## ARTICLE
* START *

We're not sure yet. As it stands, we've got the equivalent of a "precompiler" running on zamboni right now (tower?). While this might be our inevitable future, we'd like to have a system that runs in parallel to development and is simply part of our build script to deploy.

Maybe the misunderstanding comes from the fact that webL10n has only been tested on the client side, and you’re looking for a server-side solution?

The templates are both server AND client side. We're planning a node.js rendering system that can build static pages when they're requested, but on the desktop side, the site will be rendered entirely by the same template files on the client side.

fabi1cazenave commented 11 years ago

Unfortunately I’m in France… feel free to invite me to MV. :) The doc is on the project page but obviously it’s unclear: https://github.com/fabi1cazenave/webL10n#quick-start

I’ll reply to the plural part in another message. I still need a bit of time to understand that part.

The templates are both server AND client side. We're planning a node.js rendering system that can build static pages when they're requested, but on the desktop side, the site will be rendered entirely by the same template files on the client side.

OK, that’s the part I missed. Looking in to jinja2 and nunjucks — I confess I don’t know them at all.

The downside here again, though, is that the actual text is outside of the template.

There are two possible approaches:

I don’t have any strong opinion on this; I prefer the former for the readability, but for FirefoxOS/Gaia our l10n teams and most developers who worked on this preferred the latter. Anyway, that’s your choice and both approaches should be supported.

* END *

## GIVEN DATA
* START *

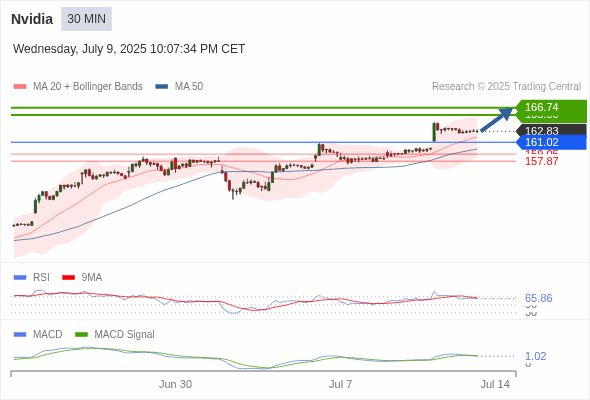
Task: Click the red 9MA legend marker
Action: [x=68, y=277]
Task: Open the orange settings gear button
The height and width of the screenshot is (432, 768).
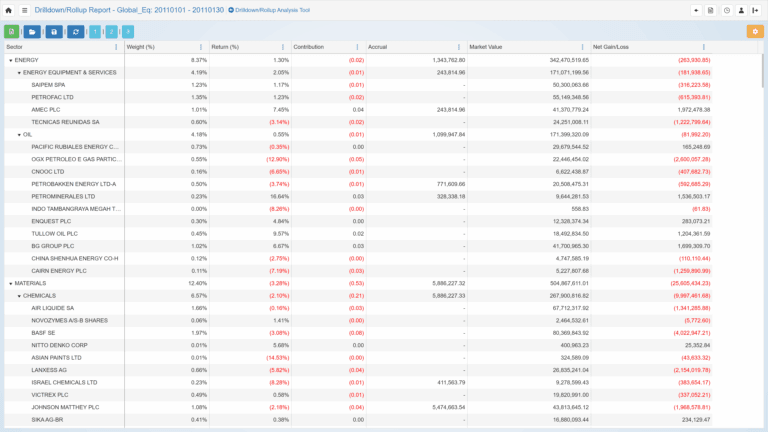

* END *

## TASKS TO PERFORM
[1] In the webL10n discussion, which two template tools does the commenter say they are looking into?
[2] Resume the webL10n discussion from where it stops.

## RESPONSES IN ORDER
[1] Jinja2 and nunjucks.

[2]
If you want to have all the English text directly in the template, I guess you could define a list of the localizable attributes (e.g. title, placeholder…) and extract the text in those attributes exactly like you’d extract the text from an element.

What do you mean, specifically, when you say "porting" webL10n?

I’m not a template expert (bold understatement) but I think there’s no clear limit between a template engine and a localization system. So instead of running webL10n and a template engine (which is likely to cause two reflows instead of one on the client side in some situations), a better pattern would probably be to include webL10n directly in the template engine — (possibly as a external module if the template engine is extensible): ideally, developers could leave the localization to the template engine.

Again, I don’t know if that’d make sense — your opinion would be interesting. I had a quick look at handlebars.js because it’s very popular with MVC approaches and the syntax is very close to the one we use in webL10n, but I haven’t started to work on it.

fabi1cazenave commented 11 years ago

extracting l10n data from an existing HTML file should be rather easy — @mathjazz told me in FOSDEM he’d propose a patch, which gave me a perfect excuse not to work on that.

Ideally we could do this without using IDs. It's not often possible to know where a string is going to land in the markup when it's generated.

I agree that having to define data-l10n-id attributes everywhere is painful / repetitive, but I don’t see why it should be a problem for dynamically generated markup? Several HTML elements can have the same data-l10n-id.

mattbasta commented 11 years ago

I agree that having to define data-l10n-id attributes everywhere is painful / repetitive, but I don’t see why it should be a problem for dynamically generated markup? Several HTML elements can have the same data-l10n-id.

Consider the use case where we have localized text between two elements:

{{ _('Rating:') }} <span class="stars star-{{ star_count }}"></span>

The "Rating:" text doesn't actually have its own element.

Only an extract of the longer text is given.